What needs to be done ::
A single number is the answer: the count of lines in these records with "post" in them.
───── Exercise input ─────
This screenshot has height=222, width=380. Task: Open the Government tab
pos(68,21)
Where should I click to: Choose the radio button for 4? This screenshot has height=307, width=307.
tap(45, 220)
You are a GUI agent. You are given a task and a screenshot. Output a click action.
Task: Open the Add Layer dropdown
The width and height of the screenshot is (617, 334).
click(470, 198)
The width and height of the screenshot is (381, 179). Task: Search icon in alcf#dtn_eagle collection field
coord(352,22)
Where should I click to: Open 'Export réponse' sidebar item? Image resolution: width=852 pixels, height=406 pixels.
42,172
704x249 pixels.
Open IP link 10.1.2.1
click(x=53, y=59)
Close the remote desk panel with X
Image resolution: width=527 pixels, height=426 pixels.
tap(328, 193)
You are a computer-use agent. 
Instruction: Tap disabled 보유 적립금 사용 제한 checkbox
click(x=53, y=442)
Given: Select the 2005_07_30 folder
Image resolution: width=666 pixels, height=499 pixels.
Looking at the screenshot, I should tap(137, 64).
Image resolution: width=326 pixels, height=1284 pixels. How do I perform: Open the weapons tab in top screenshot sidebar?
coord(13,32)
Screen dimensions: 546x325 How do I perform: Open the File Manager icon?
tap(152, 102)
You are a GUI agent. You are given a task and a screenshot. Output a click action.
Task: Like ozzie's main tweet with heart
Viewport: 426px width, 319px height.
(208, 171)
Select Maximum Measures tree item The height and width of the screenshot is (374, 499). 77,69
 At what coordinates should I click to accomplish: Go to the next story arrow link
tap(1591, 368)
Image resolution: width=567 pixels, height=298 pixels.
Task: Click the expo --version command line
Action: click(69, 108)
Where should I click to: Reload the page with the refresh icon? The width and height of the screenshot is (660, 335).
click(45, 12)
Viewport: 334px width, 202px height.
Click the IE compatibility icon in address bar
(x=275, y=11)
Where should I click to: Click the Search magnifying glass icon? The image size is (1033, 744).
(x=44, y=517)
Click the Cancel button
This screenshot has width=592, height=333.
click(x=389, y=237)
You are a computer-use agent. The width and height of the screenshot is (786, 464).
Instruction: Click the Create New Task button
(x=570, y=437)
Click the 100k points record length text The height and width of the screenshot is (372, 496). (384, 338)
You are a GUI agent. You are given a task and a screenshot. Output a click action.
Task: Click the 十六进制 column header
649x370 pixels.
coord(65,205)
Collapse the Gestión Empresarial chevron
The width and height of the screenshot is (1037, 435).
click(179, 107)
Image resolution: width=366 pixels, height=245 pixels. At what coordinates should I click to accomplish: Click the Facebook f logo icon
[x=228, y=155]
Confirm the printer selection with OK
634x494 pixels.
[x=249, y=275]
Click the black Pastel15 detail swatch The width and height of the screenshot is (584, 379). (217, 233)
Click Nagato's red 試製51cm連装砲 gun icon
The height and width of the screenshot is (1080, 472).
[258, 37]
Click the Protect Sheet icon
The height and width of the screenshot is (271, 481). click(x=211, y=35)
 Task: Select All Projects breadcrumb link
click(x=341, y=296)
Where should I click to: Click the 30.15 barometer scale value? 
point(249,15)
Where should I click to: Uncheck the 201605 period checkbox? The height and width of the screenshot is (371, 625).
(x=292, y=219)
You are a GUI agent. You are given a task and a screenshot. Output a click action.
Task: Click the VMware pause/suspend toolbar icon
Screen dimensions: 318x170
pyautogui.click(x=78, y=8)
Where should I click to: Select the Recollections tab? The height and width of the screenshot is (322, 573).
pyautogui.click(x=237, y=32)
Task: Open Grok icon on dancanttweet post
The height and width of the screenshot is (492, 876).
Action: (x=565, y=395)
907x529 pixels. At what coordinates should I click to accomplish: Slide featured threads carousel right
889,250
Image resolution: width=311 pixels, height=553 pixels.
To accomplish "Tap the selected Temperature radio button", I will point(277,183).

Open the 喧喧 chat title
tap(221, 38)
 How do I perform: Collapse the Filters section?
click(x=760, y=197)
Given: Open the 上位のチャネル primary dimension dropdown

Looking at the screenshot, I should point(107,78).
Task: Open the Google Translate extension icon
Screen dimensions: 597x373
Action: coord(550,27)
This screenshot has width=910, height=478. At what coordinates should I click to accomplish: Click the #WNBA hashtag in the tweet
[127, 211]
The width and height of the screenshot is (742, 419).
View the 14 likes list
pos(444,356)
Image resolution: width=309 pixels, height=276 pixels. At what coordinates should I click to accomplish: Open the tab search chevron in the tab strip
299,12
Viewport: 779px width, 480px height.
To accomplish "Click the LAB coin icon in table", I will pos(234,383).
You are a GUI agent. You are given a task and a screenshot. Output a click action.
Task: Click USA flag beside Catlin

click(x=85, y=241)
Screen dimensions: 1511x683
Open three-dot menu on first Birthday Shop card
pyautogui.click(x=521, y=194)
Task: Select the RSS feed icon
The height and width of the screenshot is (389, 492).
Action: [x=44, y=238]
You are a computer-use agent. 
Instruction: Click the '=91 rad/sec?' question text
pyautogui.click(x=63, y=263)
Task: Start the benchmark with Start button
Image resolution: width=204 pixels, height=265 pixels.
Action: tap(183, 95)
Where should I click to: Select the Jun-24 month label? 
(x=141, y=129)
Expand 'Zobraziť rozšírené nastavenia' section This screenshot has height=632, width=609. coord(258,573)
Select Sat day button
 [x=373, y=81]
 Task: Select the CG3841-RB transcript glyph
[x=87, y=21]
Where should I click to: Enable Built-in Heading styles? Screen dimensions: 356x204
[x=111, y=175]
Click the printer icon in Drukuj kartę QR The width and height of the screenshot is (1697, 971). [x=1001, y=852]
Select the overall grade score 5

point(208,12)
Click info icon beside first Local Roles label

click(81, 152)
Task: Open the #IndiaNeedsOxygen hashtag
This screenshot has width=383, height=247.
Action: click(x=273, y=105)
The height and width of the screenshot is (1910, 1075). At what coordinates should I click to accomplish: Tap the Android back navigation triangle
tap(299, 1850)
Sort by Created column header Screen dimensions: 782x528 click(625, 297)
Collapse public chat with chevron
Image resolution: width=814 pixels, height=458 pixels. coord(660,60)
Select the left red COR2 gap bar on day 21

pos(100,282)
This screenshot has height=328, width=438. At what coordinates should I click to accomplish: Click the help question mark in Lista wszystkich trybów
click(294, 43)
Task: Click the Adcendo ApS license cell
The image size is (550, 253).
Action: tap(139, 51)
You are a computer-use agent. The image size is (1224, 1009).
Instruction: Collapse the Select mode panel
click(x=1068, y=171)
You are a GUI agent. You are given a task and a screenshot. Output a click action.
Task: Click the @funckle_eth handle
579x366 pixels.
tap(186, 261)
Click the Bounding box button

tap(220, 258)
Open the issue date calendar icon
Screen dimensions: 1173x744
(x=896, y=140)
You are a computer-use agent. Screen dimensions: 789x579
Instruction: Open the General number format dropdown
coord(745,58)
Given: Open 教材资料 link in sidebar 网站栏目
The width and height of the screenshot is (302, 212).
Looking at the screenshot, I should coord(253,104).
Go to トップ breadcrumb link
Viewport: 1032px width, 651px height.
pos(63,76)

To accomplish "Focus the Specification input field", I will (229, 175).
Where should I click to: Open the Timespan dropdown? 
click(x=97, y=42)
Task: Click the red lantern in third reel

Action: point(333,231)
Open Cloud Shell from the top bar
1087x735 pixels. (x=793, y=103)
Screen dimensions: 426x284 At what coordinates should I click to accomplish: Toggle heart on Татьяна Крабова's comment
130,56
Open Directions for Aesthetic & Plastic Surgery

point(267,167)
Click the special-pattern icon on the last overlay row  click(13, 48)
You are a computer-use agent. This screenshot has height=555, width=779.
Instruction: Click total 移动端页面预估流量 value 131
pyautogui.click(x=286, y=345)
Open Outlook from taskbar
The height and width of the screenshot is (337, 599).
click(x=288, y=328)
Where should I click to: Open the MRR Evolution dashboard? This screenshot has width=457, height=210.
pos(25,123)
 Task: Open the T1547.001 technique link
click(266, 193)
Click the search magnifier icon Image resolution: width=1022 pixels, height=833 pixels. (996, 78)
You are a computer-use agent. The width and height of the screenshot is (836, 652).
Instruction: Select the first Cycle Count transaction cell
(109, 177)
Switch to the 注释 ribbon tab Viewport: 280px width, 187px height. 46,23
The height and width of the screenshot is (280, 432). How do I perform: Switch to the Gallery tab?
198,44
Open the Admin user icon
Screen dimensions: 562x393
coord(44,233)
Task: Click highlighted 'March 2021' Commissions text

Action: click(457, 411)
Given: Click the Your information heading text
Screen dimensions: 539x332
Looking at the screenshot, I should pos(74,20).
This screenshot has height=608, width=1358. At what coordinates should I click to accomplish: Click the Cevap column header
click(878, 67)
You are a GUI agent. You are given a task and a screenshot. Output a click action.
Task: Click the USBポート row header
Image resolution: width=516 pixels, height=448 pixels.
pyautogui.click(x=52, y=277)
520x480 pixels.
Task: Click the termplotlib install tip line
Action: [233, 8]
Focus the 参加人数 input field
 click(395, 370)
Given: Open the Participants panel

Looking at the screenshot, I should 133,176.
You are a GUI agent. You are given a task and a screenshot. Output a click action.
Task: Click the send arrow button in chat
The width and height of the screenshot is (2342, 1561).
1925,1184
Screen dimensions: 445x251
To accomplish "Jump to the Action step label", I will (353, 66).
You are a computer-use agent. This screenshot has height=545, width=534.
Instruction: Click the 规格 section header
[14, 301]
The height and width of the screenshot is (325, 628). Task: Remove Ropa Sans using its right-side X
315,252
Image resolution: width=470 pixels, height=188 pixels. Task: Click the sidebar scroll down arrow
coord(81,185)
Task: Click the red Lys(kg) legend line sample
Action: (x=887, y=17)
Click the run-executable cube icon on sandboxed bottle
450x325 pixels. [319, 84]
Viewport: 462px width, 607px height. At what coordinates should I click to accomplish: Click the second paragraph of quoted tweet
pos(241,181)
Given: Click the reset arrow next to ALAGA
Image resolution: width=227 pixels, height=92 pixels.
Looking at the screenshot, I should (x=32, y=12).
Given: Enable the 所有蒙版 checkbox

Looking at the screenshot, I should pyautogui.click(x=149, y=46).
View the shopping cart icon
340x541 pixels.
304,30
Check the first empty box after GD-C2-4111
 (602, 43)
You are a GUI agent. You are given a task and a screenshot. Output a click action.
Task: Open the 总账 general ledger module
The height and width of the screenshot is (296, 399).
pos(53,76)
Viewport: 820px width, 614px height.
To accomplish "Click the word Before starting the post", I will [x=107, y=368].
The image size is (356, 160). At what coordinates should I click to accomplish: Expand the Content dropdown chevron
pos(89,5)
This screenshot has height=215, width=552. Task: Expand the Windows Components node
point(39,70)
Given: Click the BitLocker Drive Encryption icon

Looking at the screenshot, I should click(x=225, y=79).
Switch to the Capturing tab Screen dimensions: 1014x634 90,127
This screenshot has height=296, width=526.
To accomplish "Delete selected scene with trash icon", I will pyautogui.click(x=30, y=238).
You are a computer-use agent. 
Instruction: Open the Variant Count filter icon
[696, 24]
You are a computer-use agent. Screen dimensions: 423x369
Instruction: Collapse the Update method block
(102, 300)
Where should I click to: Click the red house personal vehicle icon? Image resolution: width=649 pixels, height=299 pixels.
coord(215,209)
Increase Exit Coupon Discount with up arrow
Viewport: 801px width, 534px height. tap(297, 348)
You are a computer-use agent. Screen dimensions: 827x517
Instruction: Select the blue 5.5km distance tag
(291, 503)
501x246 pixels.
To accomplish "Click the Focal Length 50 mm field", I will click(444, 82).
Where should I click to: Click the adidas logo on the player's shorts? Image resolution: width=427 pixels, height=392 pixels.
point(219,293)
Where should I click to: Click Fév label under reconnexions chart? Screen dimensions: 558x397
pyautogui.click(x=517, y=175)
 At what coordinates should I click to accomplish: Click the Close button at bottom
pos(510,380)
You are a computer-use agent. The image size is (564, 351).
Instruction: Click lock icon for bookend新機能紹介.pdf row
─────
Written solution ::
2